═════ Data for analysis ═════

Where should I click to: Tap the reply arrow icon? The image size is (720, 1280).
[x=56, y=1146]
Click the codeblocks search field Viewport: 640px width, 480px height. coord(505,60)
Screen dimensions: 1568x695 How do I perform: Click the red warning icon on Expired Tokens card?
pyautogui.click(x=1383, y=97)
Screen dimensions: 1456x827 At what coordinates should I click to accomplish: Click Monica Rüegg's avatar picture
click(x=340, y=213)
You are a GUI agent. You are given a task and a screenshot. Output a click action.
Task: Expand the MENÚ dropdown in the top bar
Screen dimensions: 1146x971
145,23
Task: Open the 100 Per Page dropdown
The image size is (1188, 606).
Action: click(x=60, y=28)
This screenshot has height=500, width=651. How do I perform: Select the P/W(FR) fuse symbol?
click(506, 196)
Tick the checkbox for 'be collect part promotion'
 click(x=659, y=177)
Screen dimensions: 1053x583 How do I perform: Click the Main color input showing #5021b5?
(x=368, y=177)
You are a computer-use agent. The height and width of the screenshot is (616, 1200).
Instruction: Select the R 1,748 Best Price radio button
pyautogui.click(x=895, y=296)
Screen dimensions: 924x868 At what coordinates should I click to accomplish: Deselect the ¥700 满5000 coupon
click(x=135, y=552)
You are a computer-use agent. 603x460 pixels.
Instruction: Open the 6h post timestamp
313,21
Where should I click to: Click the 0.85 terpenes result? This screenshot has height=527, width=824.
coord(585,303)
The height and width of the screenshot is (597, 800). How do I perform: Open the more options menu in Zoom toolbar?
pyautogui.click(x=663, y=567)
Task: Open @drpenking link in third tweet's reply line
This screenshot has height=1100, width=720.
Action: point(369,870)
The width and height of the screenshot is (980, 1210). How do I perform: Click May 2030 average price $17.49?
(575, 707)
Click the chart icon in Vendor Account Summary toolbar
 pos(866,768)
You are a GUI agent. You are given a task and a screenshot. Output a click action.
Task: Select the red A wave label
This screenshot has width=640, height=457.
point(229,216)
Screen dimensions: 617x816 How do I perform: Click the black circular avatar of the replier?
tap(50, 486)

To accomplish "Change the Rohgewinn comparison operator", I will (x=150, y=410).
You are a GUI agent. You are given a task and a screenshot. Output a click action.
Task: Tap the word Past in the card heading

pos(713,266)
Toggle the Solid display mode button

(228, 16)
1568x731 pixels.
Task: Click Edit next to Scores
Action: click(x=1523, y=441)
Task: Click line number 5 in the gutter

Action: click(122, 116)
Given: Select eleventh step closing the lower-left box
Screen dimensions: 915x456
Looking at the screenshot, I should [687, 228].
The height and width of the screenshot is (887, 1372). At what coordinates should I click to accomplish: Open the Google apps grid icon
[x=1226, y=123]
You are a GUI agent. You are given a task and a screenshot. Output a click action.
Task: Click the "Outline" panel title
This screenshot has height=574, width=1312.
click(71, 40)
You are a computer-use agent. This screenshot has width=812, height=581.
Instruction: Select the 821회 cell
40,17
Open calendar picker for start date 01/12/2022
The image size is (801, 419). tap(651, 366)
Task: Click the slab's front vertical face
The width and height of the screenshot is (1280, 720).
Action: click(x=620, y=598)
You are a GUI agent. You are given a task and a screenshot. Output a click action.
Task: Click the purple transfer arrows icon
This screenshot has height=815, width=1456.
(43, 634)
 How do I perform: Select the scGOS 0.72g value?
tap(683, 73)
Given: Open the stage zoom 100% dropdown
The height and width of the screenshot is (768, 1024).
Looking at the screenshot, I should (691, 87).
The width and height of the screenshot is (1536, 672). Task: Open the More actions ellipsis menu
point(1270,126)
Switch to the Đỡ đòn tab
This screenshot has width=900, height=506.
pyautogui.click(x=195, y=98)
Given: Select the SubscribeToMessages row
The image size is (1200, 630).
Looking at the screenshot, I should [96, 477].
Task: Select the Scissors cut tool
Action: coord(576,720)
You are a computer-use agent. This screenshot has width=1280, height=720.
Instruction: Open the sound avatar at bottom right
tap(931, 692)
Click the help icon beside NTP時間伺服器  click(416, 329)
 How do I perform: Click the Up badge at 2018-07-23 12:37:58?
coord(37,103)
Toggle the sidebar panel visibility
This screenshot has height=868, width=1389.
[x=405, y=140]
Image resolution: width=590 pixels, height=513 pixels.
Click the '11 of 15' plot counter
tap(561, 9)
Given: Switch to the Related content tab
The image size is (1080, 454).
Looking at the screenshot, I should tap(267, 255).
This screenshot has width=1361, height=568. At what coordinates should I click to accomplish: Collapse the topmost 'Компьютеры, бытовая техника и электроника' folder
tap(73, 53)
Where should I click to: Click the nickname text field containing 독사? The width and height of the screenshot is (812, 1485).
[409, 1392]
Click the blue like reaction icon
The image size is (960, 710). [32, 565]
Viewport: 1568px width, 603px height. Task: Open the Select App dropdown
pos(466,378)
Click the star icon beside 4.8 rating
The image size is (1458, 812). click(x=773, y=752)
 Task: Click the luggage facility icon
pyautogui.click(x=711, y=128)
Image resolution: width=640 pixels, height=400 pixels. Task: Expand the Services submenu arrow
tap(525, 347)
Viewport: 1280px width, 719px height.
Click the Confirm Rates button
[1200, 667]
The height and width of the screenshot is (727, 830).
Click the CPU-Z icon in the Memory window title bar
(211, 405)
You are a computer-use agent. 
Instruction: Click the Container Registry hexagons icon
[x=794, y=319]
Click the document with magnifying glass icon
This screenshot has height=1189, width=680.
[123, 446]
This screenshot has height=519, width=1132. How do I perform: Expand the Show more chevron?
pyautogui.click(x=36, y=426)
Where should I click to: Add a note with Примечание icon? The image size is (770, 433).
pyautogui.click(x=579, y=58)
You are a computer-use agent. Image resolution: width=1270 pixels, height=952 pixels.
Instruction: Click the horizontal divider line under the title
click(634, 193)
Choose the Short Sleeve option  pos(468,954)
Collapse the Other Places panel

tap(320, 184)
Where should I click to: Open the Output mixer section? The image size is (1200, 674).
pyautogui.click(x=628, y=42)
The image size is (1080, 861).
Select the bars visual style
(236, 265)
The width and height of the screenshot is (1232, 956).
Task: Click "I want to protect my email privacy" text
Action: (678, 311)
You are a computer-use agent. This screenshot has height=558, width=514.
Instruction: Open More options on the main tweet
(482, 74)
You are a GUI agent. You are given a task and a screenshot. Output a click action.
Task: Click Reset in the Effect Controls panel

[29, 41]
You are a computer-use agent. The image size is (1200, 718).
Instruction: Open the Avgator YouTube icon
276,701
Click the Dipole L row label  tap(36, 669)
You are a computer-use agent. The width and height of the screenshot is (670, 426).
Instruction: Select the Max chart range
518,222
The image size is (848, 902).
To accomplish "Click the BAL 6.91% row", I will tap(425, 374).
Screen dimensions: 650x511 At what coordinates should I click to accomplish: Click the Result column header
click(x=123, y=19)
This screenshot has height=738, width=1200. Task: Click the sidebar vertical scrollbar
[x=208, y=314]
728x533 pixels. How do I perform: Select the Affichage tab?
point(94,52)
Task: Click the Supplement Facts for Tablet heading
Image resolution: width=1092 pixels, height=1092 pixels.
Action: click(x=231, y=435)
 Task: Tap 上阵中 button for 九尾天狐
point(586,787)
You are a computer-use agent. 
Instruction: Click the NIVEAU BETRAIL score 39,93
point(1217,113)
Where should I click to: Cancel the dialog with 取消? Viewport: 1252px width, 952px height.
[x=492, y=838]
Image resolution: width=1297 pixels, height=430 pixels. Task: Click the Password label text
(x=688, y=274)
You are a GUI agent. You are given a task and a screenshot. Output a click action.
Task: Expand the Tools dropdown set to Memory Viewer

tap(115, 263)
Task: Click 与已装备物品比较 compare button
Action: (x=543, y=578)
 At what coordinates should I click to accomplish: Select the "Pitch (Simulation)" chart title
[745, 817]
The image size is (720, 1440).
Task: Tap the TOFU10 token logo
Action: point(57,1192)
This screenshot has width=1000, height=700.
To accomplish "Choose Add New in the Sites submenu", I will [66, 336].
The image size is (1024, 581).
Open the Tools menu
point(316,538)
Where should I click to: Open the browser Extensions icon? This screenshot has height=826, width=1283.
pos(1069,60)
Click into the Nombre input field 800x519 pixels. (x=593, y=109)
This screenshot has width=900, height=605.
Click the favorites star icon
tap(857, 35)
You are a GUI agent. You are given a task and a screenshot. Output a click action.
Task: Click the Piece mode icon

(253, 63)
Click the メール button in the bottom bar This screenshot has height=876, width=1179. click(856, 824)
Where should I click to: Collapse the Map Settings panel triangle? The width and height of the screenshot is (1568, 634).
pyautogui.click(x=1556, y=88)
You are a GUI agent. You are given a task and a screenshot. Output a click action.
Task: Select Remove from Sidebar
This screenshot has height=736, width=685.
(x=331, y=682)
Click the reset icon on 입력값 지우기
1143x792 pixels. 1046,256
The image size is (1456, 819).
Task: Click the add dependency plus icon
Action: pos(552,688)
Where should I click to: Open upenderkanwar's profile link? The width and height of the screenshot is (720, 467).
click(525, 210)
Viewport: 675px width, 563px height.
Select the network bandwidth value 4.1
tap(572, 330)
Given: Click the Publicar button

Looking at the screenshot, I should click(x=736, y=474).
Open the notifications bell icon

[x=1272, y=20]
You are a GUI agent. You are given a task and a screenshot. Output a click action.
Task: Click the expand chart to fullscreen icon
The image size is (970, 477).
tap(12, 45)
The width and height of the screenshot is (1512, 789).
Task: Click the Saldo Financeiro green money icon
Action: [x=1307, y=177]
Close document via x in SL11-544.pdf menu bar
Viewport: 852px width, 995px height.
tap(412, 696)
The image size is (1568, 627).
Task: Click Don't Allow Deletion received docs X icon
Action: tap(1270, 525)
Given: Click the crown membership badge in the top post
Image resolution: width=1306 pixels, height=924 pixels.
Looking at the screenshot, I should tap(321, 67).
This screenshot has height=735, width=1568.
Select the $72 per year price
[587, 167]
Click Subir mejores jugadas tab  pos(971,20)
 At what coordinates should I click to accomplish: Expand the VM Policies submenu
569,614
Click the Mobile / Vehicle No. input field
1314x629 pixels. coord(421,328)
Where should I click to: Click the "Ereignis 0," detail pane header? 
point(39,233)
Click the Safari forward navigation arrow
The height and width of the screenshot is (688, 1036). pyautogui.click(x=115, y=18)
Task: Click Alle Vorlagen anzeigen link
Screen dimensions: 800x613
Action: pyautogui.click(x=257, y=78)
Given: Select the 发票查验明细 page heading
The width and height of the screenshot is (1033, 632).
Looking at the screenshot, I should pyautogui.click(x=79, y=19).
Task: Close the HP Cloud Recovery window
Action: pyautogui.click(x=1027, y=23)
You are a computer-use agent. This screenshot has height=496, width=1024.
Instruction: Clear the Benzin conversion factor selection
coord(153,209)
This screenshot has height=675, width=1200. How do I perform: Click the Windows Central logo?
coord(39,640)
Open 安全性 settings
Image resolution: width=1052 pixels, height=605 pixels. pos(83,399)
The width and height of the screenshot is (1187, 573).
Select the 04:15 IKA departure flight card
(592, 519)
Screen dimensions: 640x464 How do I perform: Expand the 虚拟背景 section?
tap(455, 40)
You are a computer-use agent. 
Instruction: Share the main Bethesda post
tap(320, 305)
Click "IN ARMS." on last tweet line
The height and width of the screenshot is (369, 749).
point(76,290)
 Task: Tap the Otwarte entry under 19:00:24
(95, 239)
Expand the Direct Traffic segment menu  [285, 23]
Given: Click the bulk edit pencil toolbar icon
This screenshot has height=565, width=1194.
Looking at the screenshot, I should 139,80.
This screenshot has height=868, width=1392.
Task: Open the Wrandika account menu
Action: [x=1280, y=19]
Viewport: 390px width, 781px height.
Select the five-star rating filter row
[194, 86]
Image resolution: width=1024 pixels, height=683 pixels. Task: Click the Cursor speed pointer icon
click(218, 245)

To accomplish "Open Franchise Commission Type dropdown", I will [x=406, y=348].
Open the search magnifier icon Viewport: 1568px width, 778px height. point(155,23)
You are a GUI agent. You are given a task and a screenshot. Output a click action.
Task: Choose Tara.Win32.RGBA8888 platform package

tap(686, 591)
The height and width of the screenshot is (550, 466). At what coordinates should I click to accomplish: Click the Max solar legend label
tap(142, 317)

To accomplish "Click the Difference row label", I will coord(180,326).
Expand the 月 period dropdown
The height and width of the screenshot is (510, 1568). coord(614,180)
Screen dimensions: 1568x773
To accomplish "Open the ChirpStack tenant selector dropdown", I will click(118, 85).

═════

Problem.
Lines that include the word "search" are to be extracted from the data above.

Completed task.
Click the codeblocks search field Viewport: 640px width, 480px height. coord(505,60)
Open the search magnifier icon Viewport: 1568px width, 778px height. point(155,23)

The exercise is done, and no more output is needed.